* **EXERCISE DETAILS**: Look over the listing below and tally the lines in which the word "Política" turns up. Answer with the tally only.
═══
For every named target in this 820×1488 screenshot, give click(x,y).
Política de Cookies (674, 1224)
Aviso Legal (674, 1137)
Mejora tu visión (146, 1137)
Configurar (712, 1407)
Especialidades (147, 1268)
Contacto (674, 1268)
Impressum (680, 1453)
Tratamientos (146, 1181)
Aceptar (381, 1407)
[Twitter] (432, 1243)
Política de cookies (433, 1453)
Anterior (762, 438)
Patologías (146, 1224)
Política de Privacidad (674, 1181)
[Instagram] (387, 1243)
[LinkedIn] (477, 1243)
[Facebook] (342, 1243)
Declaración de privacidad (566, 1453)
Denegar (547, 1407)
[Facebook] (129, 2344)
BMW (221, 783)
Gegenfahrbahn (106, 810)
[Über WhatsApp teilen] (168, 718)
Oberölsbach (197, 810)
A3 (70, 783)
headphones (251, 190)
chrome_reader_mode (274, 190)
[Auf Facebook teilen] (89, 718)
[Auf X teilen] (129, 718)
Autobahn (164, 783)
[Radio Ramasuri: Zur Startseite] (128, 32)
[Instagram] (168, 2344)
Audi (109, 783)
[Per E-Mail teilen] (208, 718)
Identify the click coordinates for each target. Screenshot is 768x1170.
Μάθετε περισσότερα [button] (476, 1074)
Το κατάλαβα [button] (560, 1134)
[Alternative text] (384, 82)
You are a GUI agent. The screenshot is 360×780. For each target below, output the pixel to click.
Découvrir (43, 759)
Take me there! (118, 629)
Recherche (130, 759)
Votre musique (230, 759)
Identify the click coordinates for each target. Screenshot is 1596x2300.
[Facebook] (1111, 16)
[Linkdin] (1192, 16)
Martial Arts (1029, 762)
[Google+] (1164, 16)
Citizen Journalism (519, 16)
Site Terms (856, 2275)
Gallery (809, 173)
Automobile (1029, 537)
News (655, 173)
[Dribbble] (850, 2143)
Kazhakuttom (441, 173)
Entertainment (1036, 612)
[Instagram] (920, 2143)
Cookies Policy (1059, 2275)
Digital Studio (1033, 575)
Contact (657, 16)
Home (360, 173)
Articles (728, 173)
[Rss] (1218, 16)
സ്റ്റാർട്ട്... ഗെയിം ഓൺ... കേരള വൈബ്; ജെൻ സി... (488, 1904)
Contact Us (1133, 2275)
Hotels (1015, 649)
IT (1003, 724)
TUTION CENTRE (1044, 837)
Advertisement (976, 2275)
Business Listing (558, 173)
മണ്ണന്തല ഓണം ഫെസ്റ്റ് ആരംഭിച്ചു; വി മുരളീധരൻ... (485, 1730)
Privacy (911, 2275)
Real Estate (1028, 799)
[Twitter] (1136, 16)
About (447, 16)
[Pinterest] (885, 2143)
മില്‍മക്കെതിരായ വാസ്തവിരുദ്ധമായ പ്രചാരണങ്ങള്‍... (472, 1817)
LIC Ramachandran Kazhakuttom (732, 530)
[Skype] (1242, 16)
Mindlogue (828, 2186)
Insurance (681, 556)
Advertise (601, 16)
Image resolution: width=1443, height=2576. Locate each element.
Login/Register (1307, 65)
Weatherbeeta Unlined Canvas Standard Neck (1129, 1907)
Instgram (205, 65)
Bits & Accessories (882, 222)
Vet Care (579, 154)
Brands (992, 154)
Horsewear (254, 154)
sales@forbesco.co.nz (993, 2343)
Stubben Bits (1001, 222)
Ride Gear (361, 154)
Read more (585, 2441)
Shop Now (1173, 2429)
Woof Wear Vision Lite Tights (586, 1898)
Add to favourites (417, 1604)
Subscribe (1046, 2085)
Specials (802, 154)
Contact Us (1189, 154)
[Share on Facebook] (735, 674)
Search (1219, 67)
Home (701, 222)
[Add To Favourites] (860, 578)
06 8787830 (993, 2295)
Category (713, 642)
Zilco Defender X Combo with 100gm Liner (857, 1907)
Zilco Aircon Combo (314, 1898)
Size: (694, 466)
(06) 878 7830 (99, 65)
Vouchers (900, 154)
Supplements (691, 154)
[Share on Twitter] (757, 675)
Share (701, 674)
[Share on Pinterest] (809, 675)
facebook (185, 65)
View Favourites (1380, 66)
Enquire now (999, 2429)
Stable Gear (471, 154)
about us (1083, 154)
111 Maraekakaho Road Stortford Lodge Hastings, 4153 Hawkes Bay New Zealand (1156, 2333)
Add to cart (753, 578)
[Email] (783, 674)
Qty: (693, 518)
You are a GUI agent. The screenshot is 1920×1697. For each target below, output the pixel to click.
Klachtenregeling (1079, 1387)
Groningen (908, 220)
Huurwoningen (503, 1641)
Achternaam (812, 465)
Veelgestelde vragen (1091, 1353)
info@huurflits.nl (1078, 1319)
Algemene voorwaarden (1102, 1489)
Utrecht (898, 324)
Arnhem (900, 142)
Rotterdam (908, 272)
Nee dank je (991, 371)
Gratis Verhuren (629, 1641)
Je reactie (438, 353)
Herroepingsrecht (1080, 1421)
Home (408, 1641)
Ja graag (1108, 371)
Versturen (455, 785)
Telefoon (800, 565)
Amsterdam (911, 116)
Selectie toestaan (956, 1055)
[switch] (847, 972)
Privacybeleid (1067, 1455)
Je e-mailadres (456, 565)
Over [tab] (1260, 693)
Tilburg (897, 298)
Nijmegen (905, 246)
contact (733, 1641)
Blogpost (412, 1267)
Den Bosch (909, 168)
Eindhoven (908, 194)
═══
* **TASK RESPONSE**: 3